The subtitle of the books Austerity: "A History of a Dangerous Idea" discusses the long history in modern economics of austerity budgets and the roots of Austerity budgets going back to the late seventeenth century. Austerity is a dangerous idea because austerity budgets, when an economy is performing poorly, act against economic growth.
After providing a brief tour of the current fiscal crisis and a longer discussion of economic theories of Austerity, Mark Blyth provides a much briefer discussion of what might be done moving forward. He points out that Greece did not get into its current situation solely as a result of government spending and cheap Euro credits. The massive borrowing in Greece was, ultimately, a result of Greek citizens not paying their taxes. While out-and-out tax fraud in the United States is much lower than Greece, the tax system has been warped so that General Electric paid less taxes than most people reading this review.
However, other than pointing out that changes in taxation are necessary, Marky Blyth doesn't offer much in the way of a solution to our current economic problems. The conclusion of the book is definitely the weakest part.

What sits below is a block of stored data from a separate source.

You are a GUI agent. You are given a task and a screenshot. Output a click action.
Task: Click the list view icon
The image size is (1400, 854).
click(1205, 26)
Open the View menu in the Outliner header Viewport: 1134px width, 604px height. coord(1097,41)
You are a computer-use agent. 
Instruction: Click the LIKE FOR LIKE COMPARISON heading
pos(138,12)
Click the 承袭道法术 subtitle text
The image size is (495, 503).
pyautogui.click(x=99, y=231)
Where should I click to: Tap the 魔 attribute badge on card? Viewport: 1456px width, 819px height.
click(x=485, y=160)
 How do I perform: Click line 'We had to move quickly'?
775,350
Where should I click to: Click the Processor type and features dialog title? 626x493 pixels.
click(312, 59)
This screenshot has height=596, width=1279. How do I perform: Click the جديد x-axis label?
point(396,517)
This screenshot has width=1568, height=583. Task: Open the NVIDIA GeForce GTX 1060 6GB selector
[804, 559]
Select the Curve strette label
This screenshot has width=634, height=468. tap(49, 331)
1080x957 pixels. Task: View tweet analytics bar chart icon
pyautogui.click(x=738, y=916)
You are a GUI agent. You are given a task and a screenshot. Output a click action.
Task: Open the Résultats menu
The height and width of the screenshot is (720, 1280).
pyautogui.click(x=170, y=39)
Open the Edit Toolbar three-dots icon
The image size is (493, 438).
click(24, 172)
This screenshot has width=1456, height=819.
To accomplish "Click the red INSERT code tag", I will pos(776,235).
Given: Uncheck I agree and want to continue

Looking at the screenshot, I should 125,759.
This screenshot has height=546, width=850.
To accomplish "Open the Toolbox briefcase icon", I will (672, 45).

I appreciated the clear exposition of how both the US and the Eurozone got into our current semi-crisis. The answer is simple: banks did foolish things, and the banks were in danger of collapsing. Banks are private businesses, and when they make a profit, that money goes into private pockets. And a LOT of money flowed into the pockets of investment bankers over the past 10-12 years. But unlike other businesses (well, actually, like some other large, favored businesses such as automotive manufacturers) when things went south, when the richest among us faced the consequences of their big gambles, a hue and cry went up, and the government essentially took the losses onto their own balance sheets.
And then, in the shadow of that mess, the real economy also started collapsing, and so revenue into government coffers declines, while the need for help from the government for laid-off workers increased. But note carefully that the root cause of the crisis was bad business decisions made by well-paid private companies--the banks.
Suddenly, the banks losses are on our backs, and then we are told that the only solution (TINA, There Is No Alternative) is for ordinary working people, who never benefited from the banking excesses, have to tighten their belts, absorb the losses, in order to let the banks go on their merry way.
All that would be galling enough, if austerity (cuts to government expenses, ie to things that put money in the pockets of millions of people) actually did work to cut the deficit and pay down debts (that were caused, remember, by the actions of banks and bankers.) But as the author demonstrates clearly, Austerity doesn't work, never has, never will. Austerity, cutting government, leads to *higher* debts, not lower, because it slows the whole economy so that GDP shrinks, tax receipts shrink, and therefore even a steady amount of debt now constitutes a larger ratio to GDP.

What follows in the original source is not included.